-- Activity --
The records come next. Copy all of them exactly.

*** Opening of Data records ***

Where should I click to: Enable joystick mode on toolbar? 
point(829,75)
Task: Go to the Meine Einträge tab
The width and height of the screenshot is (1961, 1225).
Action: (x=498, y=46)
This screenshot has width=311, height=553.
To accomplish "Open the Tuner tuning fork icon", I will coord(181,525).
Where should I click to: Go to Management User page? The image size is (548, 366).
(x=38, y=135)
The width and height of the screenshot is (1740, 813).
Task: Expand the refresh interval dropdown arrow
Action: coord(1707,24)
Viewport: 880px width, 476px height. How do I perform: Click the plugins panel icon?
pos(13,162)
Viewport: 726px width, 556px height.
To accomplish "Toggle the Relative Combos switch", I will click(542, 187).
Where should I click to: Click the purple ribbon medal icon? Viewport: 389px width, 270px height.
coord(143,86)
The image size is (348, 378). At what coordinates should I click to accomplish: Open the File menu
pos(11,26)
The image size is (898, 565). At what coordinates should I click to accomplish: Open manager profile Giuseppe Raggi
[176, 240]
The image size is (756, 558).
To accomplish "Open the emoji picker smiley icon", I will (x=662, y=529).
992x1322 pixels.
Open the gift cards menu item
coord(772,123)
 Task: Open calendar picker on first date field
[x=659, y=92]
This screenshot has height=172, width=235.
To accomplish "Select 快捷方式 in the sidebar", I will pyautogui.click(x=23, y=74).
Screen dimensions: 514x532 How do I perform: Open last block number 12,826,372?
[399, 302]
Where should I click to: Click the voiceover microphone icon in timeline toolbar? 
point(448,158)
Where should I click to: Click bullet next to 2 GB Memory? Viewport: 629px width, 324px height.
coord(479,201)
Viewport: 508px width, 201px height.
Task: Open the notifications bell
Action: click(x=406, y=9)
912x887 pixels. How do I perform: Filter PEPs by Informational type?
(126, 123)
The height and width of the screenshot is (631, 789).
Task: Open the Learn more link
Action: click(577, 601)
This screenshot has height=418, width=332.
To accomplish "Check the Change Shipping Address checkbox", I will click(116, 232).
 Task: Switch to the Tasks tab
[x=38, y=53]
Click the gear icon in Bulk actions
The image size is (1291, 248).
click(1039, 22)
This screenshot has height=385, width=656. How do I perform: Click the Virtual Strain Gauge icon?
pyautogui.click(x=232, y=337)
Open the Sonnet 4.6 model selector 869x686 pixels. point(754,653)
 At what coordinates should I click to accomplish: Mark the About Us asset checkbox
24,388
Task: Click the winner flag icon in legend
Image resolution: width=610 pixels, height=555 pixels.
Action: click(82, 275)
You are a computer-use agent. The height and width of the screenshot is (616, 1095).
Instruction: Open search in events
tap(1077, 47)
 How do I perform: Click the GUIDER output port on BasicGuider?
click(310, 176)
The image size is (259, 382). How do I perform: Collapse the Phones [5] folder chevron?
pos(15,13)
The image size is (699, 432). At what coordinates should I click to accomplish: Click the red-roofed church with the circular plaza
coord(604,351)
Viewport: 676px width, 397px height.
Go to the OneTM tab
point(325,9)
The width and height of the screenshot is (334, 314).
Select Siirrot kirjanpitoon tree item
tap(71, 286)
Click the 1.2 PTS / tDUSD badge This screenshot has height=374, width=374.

*** Close of Data records ***

-- Solution --
Where should I click to: Enable joystick mode on toolbar? 
point(829,75)
Task: Go to the Meine Einträge tab
The width and height of the screenshot is (1961, 1225).
Action: (x=498, y=46)
This screenshot has width=311, height=553.
To accomplish "Open the Tuner tuning fork icon", I will coord(181,525).
Where should I click to: Go to Management User page? The image size is (548, 366).
(x=38, y=135)
The width and height of the screenshot is (1740, 813).
Task: Expand the refresh interval dropdown arrow
Action: coord(1707,24)
Viewport: 880px width, 476px height. How do I perform: Click the plugins panel icon?
pos(13,162)
Viewport: 726px width, 556px height.
To accomplish "Toggle the Relative Combos switch", I will click(542, 187).
Where should I click to: Click the purple ribbon medal icon? Viewport: 389px width, 270px height.
coord(143,86)
The image size is (348, 378). At what coordinates should I click to accomplish: Open the File menu
pos(11,26)
The image size is (898, 565). At what coordinates should I click to accomplish: Open manager profile Giuseppe Raggi
[176, 240]
The image size is (756, 558).
To accomplish "Open the emoji picker smiley icon", I will (x=662, y=529).
992x1322 pixels.
Open the gift cards menu item
coord(772,123)
 Task: Open calendar picker on first date field
[x=659, y=92]
This screenshot has height=172, width=235.
To accomplish "Select 快捷方式 in the sidebar", I will pyautogui.click(x=23, y=74).
Screen dimensions: 514x532 How do I perform: Open last block number 12,826,372?
[399, 302]
Where should I click to: Click the voiceover microphone icon in timeline toolbar? 
point(448,158)
Where should I click to: Click bullet next to 2 GB Memory? Viewport: 629px width, 324px height.
coord(479,201)
Viewport: 508px width, 201px height.
Task: Open the notifications bell
Action: click(x=406, y=9)
912x887 pixels. How do I perform: Filter PEPs by Informational type?
(126, 123)
The height and width of the screenshot is (631, 789).
Task: Open the Learn more link
Action: click(577, 601)
This screenshot has height=418, width=332.
To accomplish "Check the Change Shipping Address checkbox", I will click(116, 232).
 Task: Switch to the Tasks tab
[x=38, y=53]
Click the gear icon in Bulk actions
The image size is (1291, 248).
click(1039, 22)
This screenshot has height=385, width=656. How do I perform: Click the Virtual Strain Gauge icon?
pyautogui.click(x=232, y=337)
Open the Sonnet 4.6 model selector 869x686 pixels. point(754,653)
 At what coordinates should I click to accomplish: Mark the About Us asset checkbox
24,388
Task: Click the winner flag icon in legend
Image resolution: width=610 pixels, height=555 pixels.
Action: click(82, 275)
You are a computer-use agent. The height and width of the screenshot is (616, 1095).
Instruction: Open search in events
tap(1077, 47)
 How do I perform: Click the GUIDER output port on BasicGuider?
click(310, 176)
The image size is (259, 382). How do I perform: Collapse the Phones [5] folder chevron?
pos(15,13)
The image size is (699, 432). At what coordinates should I click to accomplish: Click the red-roofed church with the circular plaza
coord(604,351)
Viewport: 676px width, 397px height.
Go to the OneTM tab
point(325,9)
The width and height of the screenshot is (334, 314).
Select Siirrot kirjanpitoon tree item
tap(71, 286)
Click the 1.2 PTS / tDUSD badge This screenshot has height=374, width=374.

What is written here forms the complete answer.